2.2 SLC7A5調(diào)控成骨過(guò)程的相關(guān)機(jī)制

2.2.1 SLC7A5通過(guò)mTOR促進(jìn)成骨細(xì)胞增殖、分化 研究顯示，在腫瘤細(xì)胞中SLC7A5可將細(xì)胞內(nèi)谷氨酰胺轉(zhuǎn)運(yùn)出細(xì)胞，以交換亮氨酸和異亮氨酸等必需氨基酸，從而促進(jìn)細(xì)胞增殖、分化。雷帕霉素靶蛋白(mTOR)是一種絲氨酸/蘇氨酸蛋白激酶，在協(xié)調(diào)細(xì)胞營(yíng)養(yǎng)、調(diào)控細(xì)胞生長(zhǎng)以及新陳代謝過(guò)程中具有核心作用，而且高濃度亮氨酸可通過(guò)mTOR信號(hào)通路誘導(dǎo)細(xì)胞增殖[8]，且mTOR只有在亮氨酸濃度足夠高時(shí)才能進(jìn)行基因水平翻譯[26]。SLC7A5可與SLC1A5協(xié)同調(diào)控亮氨酸轉(zhuǎn)運(yùn)，激活mTOR信號(hào)通路[6]。谷氨酰胺是一種必需的限速因子，可促進(jìn)必需氨基酸和生長(zhǎng)因子激活mTOR，谷氨酰胺轉(zhuǎn)運(yùn)蛋白SLC1A5和異源二聚體SLC7A5/SLC3A2組成的雙向轉(zhuǎn)運(yùn)蛋白是氨基酸轉(zhuǎn)運(yùn)、mTOR信號(hào)通路活性和細(xì)胞生長(zhǎng)所必需的。研究顯示，通過(guò)SLC7A5的轉(zhuǎn)運(yùn),中性支鏈氨基酸可以刺激mTOR在多個(gè)細(xì)胞系中的表達(dá)[8]。在非洲爪蟾蜍卵母細(xì)胞中，利用氨基酸顯微注射系統(tǒng)結(jié)合SLC7A5過(guò)表達(dá)技術(shù)，可使mTOR通過(guò)SLC7A5表達(dá)上調(diào)，增加必需氨基酸供應(yīng)，以維持細(xì)胞生長(zhǎng)，并有利于調(diào)控細(xì)胞增殖[27]。

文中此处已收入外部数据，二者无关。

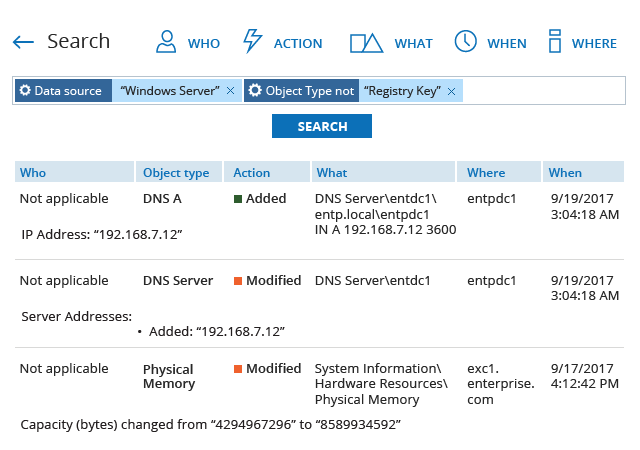
Task: Select the DNS A added record row
Action: 320,215
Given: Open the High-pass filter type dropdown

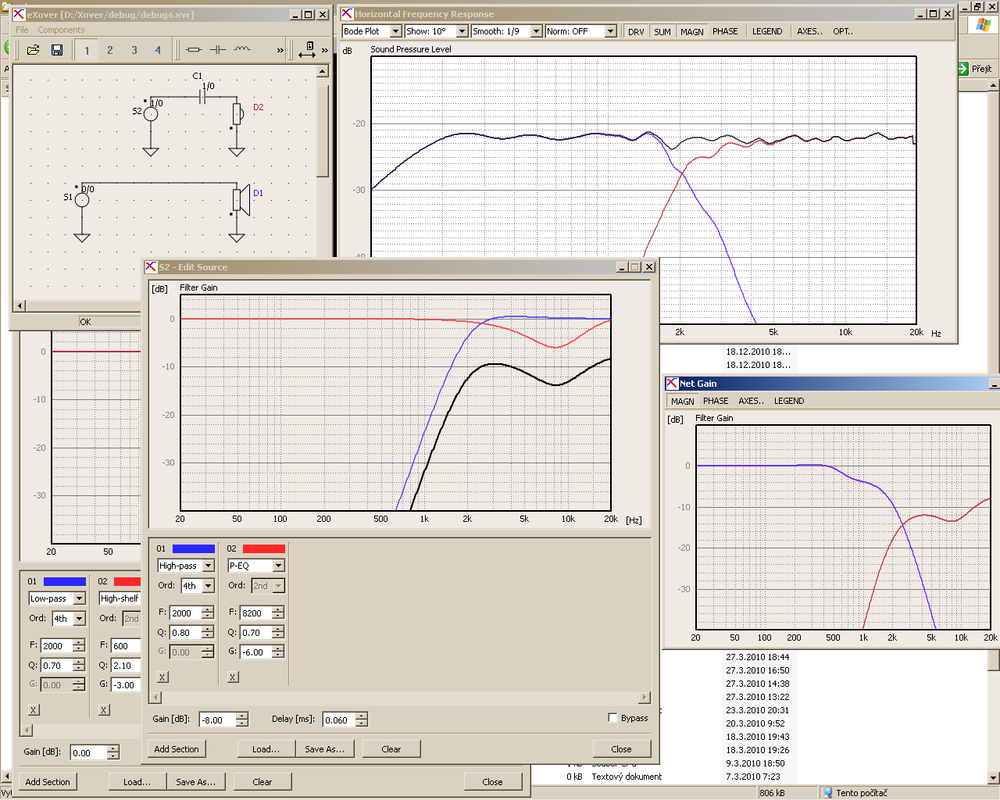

在成骨分化過(guò)程中，mTOR通過(guò)調(diào)節(jié)成骨相關(guān)mRNA的翻譯在骨骼發(fā)育過(guò)程中發(fā)揮重要作用[28]。mTOR/Raptor信號(hào)通路可通過(guò)調(diào)控Runx2表達(dá)，在體內(nèi)對(duì)骨形成發(fā)揮重要的調(diào)節(jié)作用。在前成骨細(xì)胞中，阻斷mTOR信號(hào)通路可導(dǎo)致成骨細(xì)胞分化受損，最終引起嚴(yán)重骨缺損的發(fā)生。進(jìn)一步的分子機(jī)制研究表明，mTOR/Raptor-S6K1軸可通過(guò)增加Runx2增強(qiáng)子的活性調(diào)節(jié)Runx2表達(dá)，進(jìn)而促進(jìn)成骨細(xì)胞分化[29]。在腫瘤細(xì)胞中，亮氨酸已經(jīng)被證實(shí)可通過(guò)調(diào)節(jié)mTOR靶點(diǎn)來(lái)刺激蛋白質(zhì)合成和加速細(xì)胞增殖，而SLC7A5表達(dá)下調(diào)可抑制mTOR活化，進(jìn)而抑制腫瘤細(xì)胞增殖[26]。研究顯示，在氨基酸饑餓過(guò)程中mTOR的激活受到抑制，通過(guò)改變下游效應(yīng)物磷酸化，如核糖體蛋白S6激酶1和真核翻譯起始因子4E結(jié)合蛋白1，可導(dǎo)致mRNA生物合成和翻譯減少[8]。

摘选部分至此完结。